#### TASK DIRECTIONS
What lines of the data hold the string "yellow"? Copy them all.

#### EXERCISE MATERIAL
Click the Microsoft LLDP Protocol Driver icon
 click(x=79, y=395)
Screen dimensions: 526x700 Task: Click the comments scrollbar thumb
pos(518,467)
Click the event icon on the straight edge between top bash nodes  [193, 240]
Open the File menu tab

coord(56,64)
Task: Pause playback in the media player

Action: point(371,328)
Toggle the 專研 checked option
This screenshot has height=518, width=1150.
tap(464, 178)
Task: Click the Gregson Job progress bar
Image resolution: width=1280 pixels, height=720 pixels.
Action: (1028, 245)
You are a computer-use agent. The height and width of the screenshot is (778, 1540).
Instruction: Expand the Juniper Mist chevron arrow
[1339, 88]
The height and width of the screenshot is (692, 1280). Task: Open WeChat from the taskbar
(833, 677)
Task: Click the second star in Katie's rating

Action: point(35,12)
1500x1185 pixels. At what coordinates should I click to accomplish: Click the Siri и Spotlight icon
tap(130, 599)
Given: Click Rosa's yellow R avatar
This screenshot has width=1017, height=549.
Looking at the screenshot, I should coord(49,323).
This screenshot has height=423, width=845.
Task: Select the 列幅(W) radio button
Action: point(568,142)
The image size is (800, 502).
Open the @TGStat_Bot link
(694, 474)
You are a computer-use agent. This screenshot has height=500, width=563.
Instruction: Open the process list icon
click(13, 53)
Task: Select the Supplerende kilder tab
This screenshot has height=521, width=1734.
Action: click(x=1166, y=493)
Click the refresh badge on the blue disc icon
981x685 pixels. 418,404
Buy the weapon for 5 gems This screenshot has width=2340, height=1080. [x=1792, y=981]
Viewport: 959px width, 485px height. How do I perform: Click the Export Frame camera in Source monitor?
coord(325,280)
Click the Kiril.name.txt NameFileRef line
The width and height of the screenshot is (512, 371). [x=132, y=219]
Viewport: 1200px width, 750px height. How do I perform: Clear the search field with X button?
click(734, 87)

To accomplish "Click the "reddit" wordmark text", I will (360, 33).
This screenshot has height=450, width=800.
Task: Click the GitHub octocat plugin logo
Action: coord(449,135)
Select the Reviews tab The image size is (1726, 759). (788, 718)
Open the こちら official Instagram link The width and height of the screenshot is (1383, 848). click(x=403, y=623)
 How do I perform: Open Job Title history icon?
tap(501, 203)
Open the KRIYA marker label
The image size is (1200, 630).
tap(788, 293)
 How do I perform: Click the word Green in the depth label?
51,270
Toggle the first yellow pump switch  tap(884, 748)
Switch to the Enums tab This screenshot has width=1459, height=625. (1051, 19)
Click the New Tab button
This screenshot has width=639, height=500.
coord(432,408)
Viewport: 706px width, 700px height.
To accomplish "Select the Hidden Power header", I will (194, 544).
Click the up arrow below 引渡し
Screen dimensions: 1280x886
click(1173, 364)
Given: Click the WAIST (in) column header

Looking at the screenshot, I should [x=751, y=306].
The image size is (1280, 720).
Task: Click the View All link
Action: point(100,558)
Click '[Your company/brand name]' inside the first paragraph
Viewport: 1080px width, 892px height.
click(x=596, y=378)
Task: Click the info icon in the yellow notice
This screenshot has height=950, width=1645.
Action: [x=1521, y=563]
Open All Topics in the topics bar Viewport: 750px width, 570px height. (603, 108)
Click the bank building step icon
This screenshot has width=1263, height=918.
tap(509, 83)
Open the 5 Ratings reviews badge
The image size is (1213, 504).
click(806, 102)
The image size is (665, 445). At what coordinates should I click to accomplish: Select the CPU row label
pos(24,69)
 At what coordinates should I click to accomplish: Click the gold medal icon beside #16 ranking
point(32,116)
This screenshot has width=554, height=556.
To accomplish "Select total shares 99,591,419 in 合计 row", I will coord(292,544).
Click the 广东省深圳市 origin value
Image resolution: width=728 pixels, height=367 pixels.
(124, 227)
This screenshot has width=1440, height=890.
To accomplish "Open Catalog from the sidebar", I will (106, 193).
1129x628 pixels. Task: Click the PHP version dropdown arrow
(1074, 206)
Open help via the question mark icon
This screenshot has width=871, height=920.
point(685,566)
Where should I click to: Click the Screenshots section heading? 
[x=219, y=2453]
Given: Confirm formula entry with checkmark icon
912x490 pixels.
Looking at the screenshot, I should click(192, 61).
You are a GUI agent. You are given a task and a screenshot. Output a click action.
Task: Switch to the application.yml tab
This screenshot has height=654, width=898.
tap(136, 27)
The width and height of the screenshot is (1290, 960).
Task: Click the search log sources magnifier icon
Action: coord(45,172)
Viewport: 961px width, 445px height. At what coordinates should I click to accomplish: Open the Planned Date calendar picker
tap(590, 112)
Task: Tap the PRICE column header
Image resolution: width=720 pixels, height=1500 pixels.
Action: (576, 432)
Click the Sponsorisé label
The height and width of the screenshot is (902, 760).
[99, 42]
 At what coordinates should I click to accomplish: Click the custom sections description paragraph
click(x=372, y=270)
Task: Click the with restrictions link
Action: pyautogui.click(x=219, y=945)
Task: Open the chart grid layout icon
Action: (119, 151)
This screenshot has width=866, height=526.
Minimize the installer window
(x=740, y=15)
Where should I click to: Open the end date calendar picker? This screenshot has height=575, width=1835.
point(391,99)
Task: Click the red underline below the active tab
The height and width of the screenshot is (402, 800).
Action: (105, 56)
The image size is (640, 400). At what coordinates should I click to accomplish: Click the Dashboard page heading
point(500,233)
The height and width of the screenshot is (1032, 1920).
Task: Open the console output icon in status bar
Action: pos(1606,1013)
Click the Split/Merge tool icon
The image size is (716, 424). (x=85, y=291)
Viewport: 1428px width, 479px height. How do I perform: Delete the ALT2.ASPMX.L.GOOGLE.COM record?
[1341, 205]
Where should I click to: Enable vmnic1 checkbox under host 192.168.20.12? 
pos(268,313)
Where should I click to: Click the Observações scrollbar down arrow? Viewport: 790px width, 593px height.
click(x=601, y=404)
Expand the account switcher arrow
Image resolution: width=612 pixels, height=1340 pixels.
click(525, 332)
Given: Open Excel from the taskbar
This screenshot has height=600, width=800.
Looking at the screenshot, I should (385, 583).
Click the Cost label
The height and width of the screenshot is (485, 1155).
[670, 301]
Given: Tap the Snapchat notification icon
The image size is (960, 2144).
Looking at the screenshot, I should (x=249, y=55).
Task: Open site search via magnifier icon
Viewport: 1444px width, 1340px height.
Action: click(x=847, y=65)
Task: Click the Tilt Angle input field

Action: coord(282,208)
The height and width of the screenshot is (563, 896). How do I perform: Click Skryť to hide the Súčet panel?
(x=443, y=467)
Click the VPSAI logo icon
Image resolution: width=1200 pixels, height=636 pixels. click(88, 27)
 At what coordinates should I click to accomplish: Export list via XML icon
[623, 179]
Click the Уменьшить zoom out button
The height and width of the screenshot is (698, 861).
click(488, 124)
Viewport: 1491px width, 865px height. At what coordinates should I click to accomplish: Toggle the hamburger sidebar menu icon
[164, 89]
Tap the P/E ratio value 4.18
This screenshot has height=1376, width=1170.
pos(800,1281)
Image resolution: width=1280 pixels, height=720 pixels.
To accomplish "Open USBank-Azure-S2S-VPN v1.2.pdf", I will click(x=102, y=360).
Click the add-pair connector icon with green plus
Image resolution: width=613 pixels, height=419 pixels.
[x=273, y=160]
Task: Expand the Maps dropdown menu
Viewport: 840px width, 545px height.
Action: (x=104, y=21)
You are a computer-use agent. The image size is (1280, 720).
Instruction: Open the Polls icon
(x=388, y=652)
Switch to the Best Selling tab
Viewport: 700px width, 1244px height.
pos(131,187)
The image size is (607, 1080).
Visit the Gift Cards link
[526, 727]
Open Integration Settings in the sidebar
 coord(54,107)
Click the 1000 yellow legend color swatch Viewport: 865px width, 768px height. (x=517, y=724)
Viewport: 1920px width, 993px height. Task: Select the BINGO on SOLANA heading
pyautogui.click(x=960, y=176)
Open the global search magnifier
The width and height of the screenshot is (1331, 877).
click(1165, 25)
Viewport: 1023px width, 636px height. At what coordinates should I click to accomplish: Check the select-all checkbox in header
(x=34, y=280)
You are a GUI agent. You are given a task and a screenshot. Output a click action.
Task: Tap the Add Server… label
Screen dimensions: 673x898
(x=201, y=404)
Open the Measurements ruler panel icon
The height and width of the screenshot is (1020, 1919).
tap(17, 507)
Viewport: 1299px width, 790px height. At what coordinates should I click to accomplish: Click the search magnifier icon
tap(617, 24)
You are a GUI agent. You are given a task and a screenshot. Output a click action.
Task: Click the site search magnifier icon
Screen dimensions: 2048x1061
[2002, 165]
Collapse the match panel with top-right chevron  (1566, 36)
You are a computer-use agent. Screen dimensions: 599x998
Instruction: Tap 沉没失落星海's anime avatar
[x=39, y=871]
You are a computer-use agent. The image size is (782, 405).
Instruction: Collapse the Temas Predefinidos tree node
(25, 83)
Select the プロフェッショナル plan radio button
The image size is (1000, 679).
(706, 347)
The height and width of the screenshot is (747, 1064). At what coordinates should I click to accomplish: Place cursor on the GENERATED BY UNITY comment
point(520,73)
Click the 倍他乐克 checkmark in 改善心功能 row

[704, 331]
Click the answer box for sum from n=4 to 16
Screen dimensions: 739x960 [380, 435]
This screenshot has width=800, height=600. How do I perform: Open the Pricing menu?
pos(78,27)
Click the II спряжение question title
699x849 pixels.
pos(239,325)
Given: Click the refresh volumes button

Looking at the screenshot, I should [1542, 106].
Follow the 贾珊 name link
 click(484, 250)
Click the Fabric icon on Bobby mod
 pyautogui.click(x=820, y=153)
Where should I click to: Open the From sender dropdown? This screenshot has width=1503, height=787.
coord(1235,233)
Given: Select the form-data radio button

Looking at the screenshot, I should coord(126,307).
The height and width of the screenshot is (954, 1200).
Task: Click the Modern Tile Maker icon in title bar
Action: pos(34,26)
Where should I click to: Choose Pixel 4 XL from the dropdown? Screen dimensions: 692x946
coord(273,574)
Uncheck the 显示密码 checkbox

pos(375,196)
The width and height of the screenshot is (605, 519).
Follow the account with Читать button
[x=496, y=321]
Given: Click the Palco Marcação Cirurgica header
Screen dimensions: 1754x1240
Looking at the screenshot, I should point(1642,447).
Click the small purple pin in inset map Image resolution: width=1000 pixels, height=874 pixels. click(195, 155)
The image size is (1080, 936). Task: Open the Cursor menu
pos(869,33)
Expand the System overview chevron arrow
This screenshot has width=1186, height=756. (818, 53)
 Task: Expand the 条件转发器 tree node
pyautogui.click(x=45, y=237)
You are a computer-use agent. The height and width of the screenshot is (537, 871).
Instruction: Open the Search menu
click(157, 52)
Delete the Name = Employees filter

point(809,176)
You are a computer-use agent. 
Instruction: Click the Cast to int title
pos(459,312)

#### THE COMPLETED TASK
Given: Click Rosa's yellow R avatar
Toggle the first yellow pump switch  tap(884, 748)
Task: Click the info icon in the yellow notice
Click the 1000 yellow legend color swatch Viewport: 865px width, 768px height. (x=517, y=724)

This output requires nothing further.